Me: You don't understand. Just because I worked in escrow does not mean that I am familiar with REO's - it's totally different!!

Agent: You have a bad attitude. I haven't heard back from them, I called to find out how your first day went.

Me: You haven't heard back from them because they didn't even realize I was there today! It was so busy and I felt helpless, I had no clue what was going on! Those girls are buried over there, you need to find them someone who is familiar with REO's - they don't have the time to train me.

Agent: You said you had escrow experience.

Me: *yanking hair out by the roots* I DO!! There are so many different kinds of escrows, not just real estate!!

Agent: Call me at 8:45 tomorrow morning and I will let you know if they want you to come back.

Me: mmm hmm.

::click::

Note To Those Who Know No Better: ESCROW DOES NOT EQUAL ESCROW JUST AS A PASTRY CHEF DOES NOT EQUAL A SUSHI CHEF. GET IT?






Monday, August 4, 2008

Match Closed

Yes. Again, I have attracted a married man.

I'm not sure that I understand how the penis overrides the brain, but it does. There needs to be more medical research done on this subject, I will give them his phone number as he would make a perfect patient for a "Penis Brain Syndrome" clinical trial.

About a year ago, I joined a dating site called OkCupid. It's kind of like a dating MySpace site, you take test and quizzes and they match you based off of the results. But you can also browse for matches based on location and stats.

This is how "Brstlvr" (YES, I know. I know... I know.) found me. He's 42, lives about 15 minutes from me and said he was divorced. We've been chatting by email for the last 3 months or so. A few weeks ago, I gave him my phone number. We have had numerous chats. I even asked him "You aren't married...right?" He emphatically insisted that he wasn't.

So.

Yesterday I received a call from him. I wasn't in the mood to talk so I sent him to voice mail. A few hours later, after things had calmed down and the kids were sleeping, I called him back. A woman answered. The conversation was short.

Her: Hello?

Me: ... hello...?

Her: Hello?

Me: *checking phone to make sure I called the right number*

::pause::

Me: *jaw dropping* hang up phone

A few seconds later his phone calls me back. No way in HELL I'm answering it! I wait. *ping* Voice mail.

With shaking hands, I listen.

"Hi Sheri, this is Sue... Wayne's wife. I'm not sure why you are calling his phone, but I want you to know that he's married."

I couldn't forward the message to Cousin J and girly friend JG fast enough!

I then sent the following text message to his phone:

'Married huh? Groan... Perhaps you should stay off dating sites, Wayne.
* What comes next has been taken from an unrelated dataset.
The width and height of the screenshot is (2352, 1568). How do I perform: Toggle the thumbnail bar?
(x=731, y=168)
Do not ever email me or call me again. In OkCupid lingo, you are dead to me - match closed.'

I wake up this morning to a missed call and a voice mail from Sue. She gave me her phone number and asked that I call her, she has a few questions for me.
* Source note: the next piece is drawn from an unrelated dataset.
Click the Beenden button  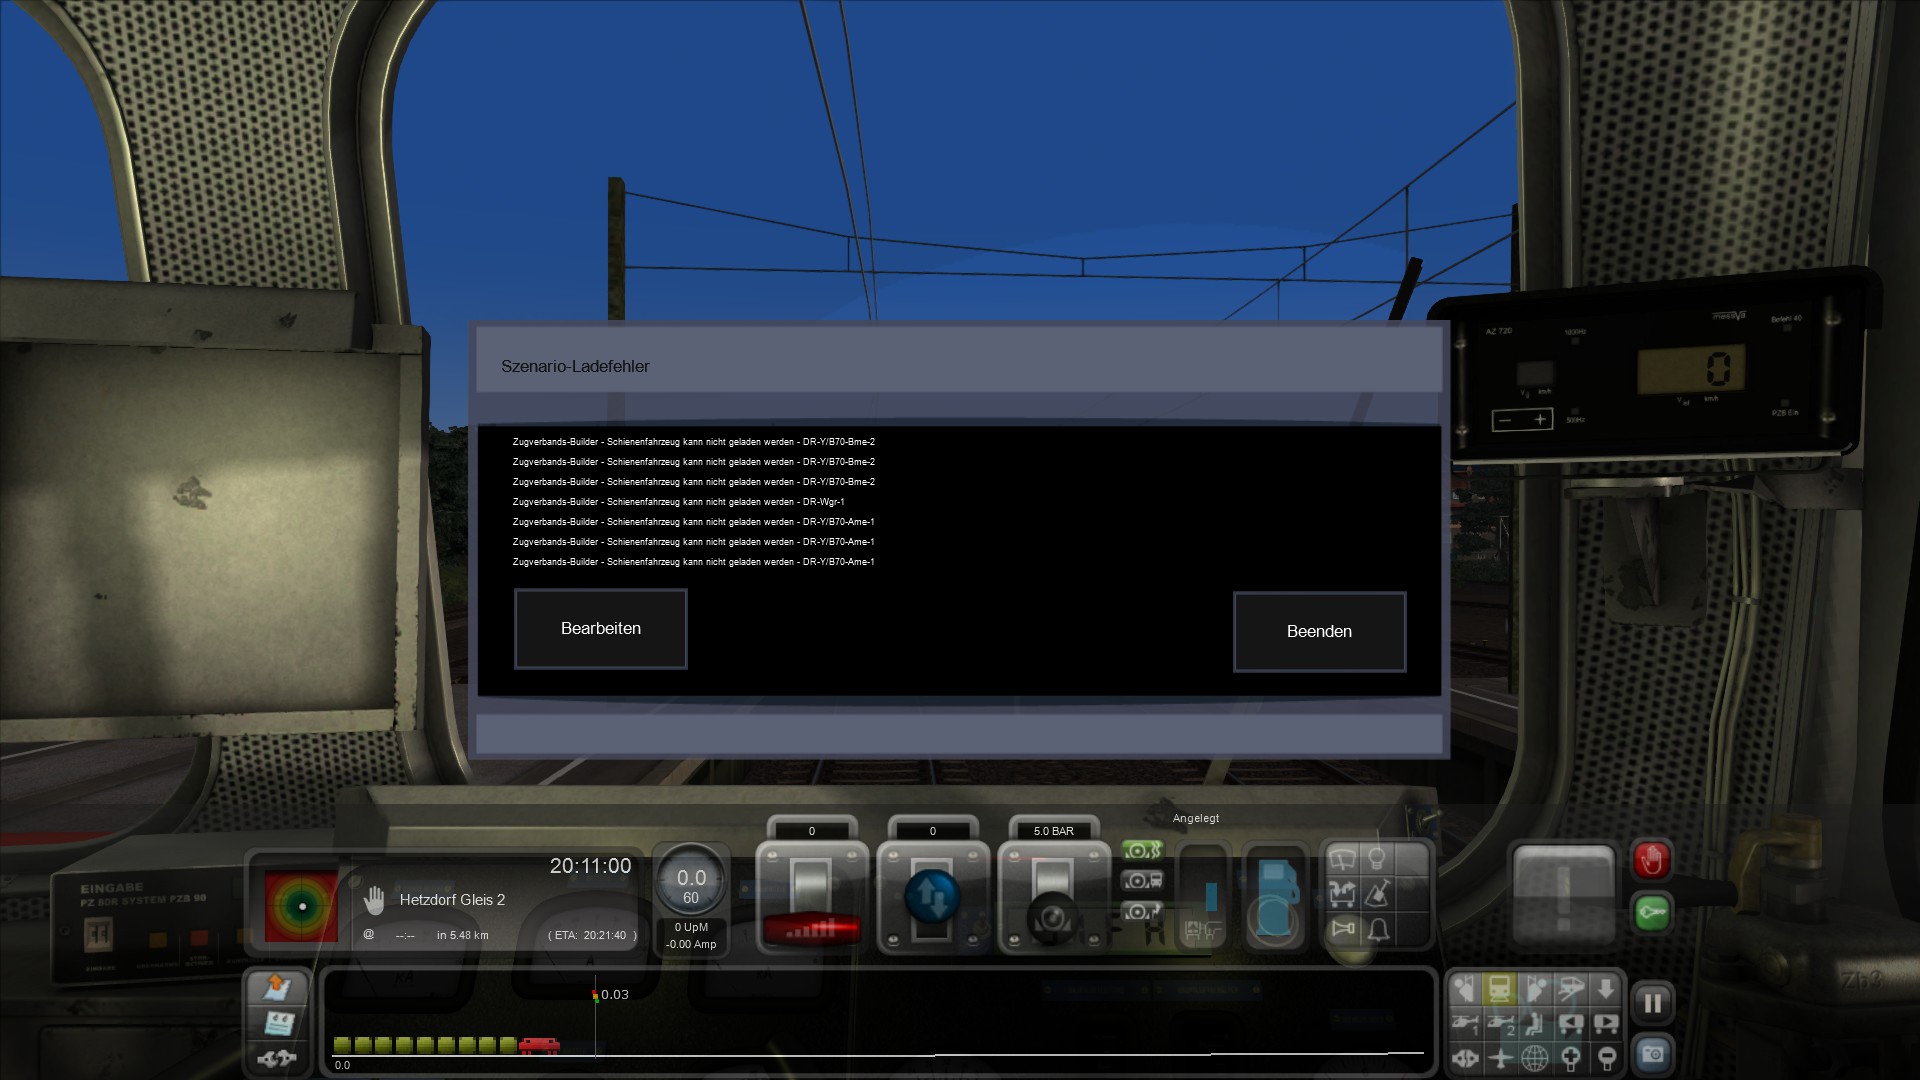(1318, 631)
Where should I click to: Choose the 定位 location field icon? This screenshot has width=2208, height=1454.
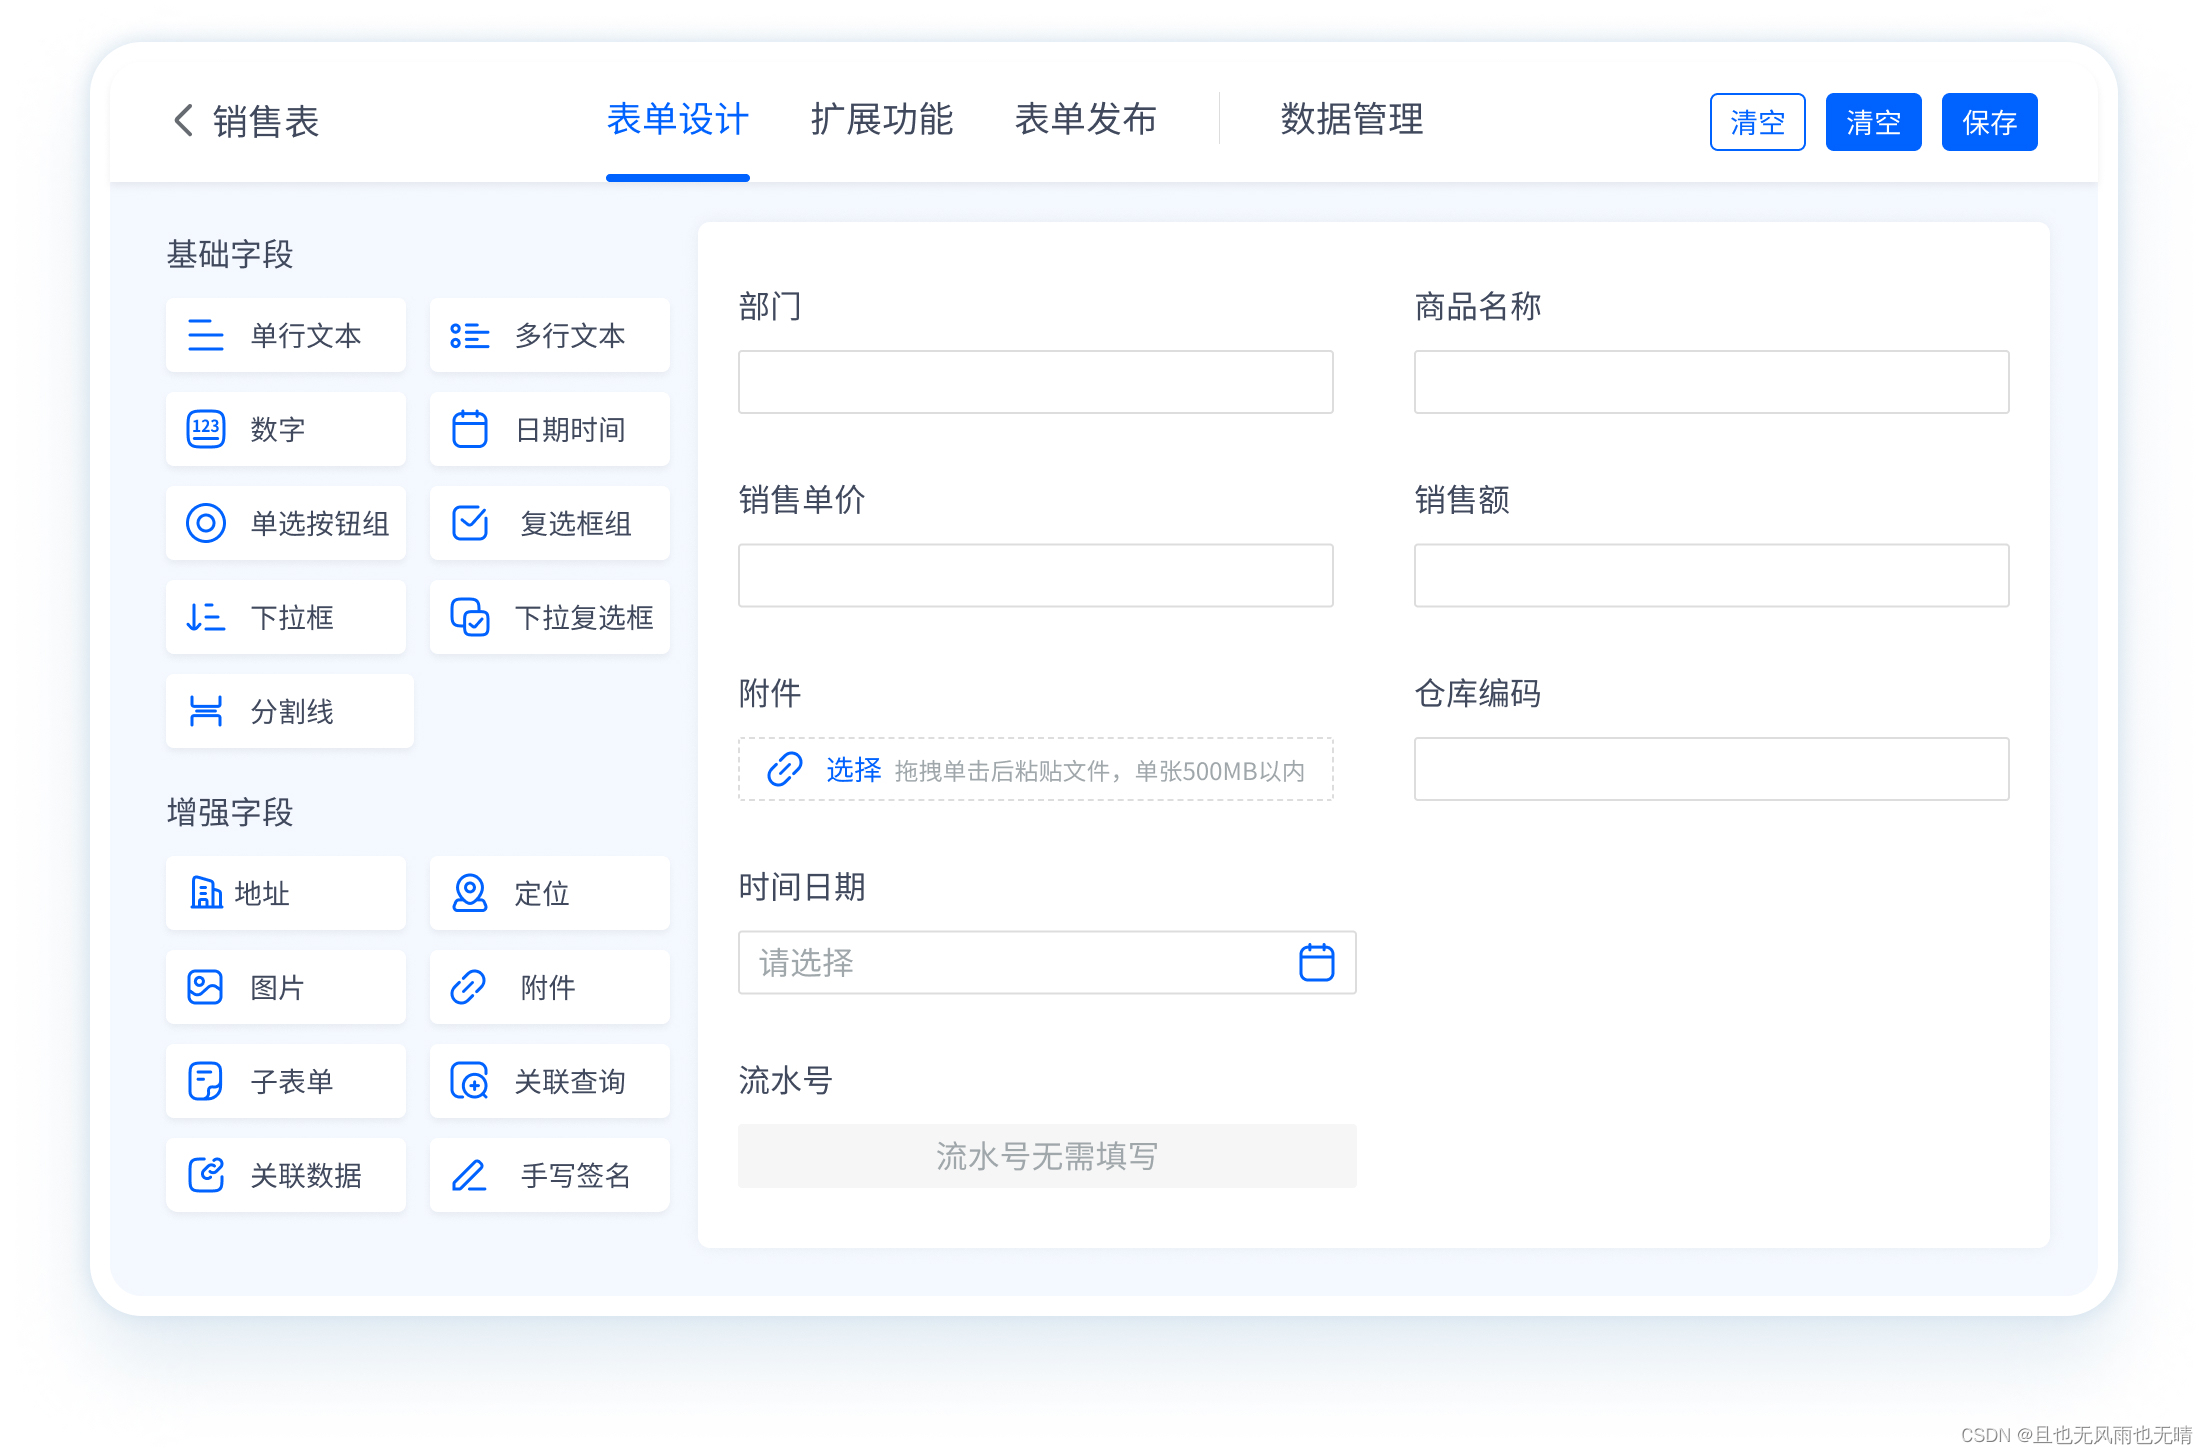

My womanly duty never ends. *sigh* I am going to call her back today and then forward her a few of the emails he and I exchanged.

Thank GOODNESS I never met him in person. In fact, we were supposed to meet for coffee this week so I'm glad this happened before hand.

*slurping coffee*

I don't even know what else to say. For all the Hugh's, Jesse's and Wayne's out there... ihatechew.